Who got the keys to the …bedroom?

Norbert Mao did not just wake up one morning and choose violence. He brewed it slowly, like roadside tea, then served it piping hot at Kyankwanzi. The NRM was doing what it does best – team building, quiet endorsements, eating well.

Until Mao, guest of the house, coalition partner, occasional insider-outsider stood up and essentially said, ‘By the way, that Speaker’s chair you people are dusting? I also fit in it.’ Kyankwanzi is not a place you freestyle ambition. It is a place you whisper it, write it down, and pass it under the table like contraband.

Then AAA stood up, and you knew immediately this was not going to end in polite clapping. Calm, composed, and carrying the authority of someone who already knows where the office keys are, she delivered the line that would send Uganda into unnecessary overanalysis.
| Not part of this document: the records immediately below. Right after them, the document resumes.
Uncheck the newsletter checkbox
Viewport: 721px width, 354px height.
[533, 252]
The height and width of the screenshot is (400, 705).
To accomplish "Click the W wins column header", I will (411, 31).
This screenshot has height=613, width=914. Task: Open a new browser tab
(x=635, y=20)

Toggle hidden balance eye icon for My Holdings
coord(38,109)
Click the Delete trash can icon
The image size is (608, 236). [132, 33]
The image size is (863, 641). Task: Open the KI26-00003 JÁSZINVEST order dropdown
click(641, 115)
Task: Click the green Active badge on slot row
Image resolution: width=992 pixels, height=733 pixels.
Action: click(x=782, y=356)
The message was clear; visit, greet, eat food but do not enter private rooms.

Simple. Direct. Slightly dangerous. Mao, however, is not built for simple and direct. He heard bedroom and responded with a full architectural breakdown of the entire house. Within hours, he had flipped the script and upgraded the argument into something that sounded like a clan dispute.

‘This is bad manners,’ he fired back, with the energy of someone who had just been denied food at a function. Then he brought in the ultimate authority – the father of the house, reminding everyone that in this political home, there is only one man who decides who sleeps where.
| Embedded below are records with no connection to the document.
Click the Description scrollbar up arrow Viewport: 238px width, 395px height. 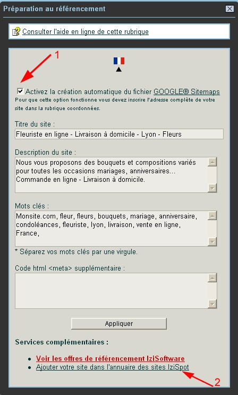tap(213, 162)
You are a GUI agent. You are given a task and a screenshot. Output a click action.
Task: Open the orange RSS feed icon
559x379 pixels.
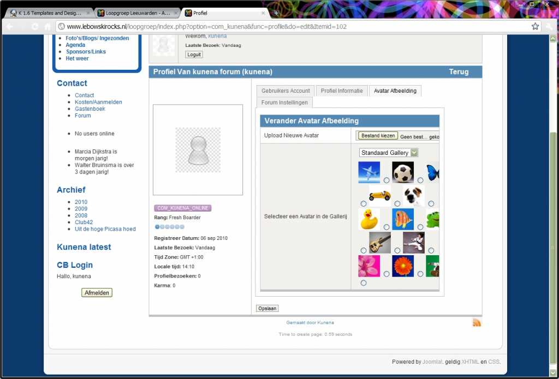tap(477, 323)
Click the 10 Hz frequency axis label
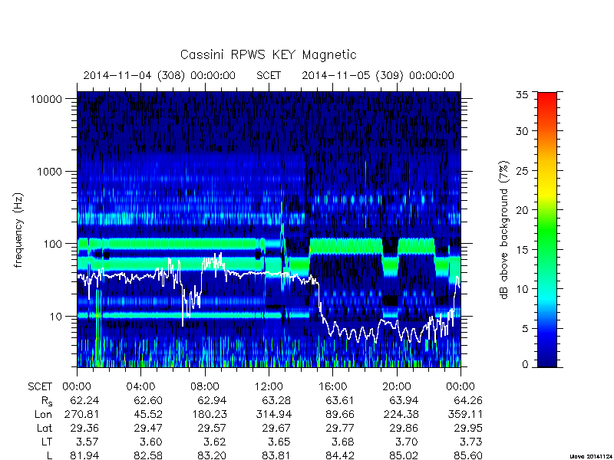Image resolution: width=614 pixels, height=460 pixels. [56, 317]
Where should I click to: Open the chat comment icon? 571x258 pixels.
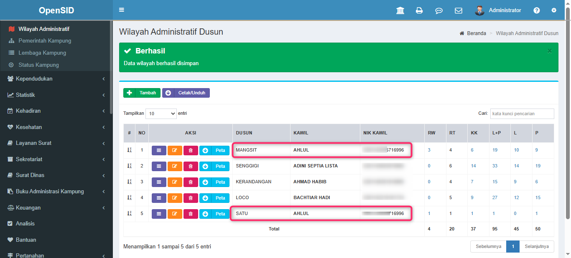click(439, 10)
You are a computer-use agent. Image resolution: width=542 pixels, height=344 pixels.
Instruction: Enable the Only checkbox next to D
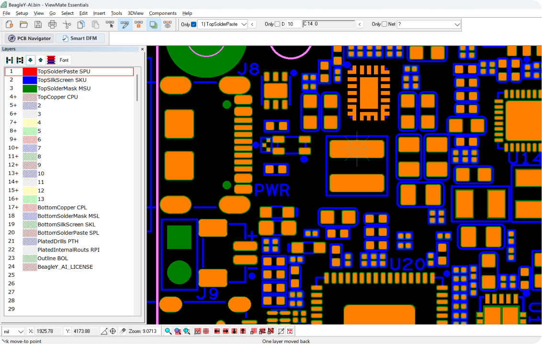tap(277, 24)
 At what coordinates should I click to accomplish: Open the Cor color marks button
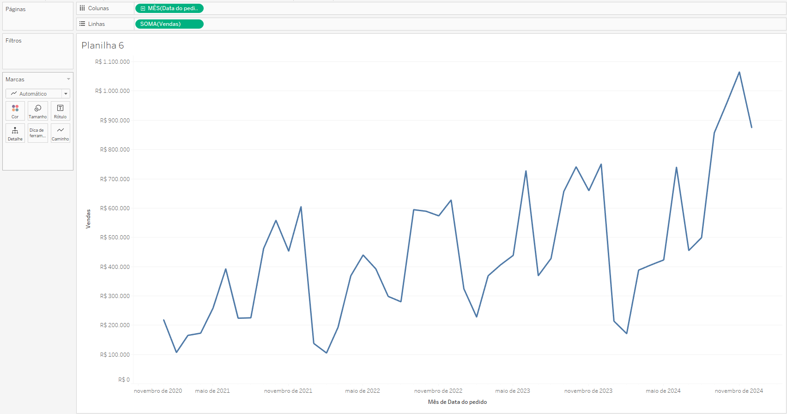[15, 111]
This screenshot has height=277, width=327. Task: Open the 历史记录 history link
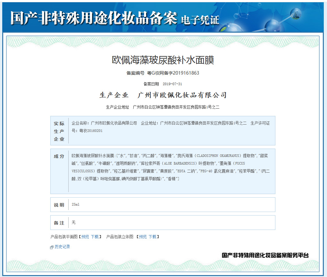coord(62,247)
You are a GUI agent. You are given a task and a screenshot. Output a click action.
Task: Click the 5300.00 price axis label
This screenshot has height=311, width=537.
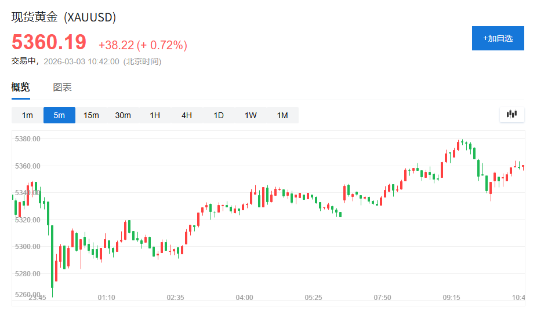27,247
But beneath all this theatrical storytelling, the tension had been building for months. Mao had already shaken the table earlier by calling Among an accidental Speaker, which in Ugandan language is not an insult; it is a full character assassination with polite grammar. Among did not let that slide either.

She reminded everyone, quite firmly, that over 400 MPs did not accidentally wake up and vote for her like they were choosing radio stations. Meanwhile, the NRM had already done its traditional introduction ceremony, endorsing her like a well-approved bride, only for the President to later step back and say, let’s not rush.

And that is when you knew this was no longer a straight race. Once the referee starts enjoying the match, the players must prepare for extra time.

Other candidates are present, yes, moving gracefully in the background like wedding guests who came on time but know the real story is at the high table.

And as this political family continues arguing about bedrooms, compounds, and who exactly is a guest in whose house, one thing is certain: this is no longer just about a chair. It is about power, respect, and who gets to hold the keys when the meeting finally ends, which, in Uganda, usually means it has not ended at all.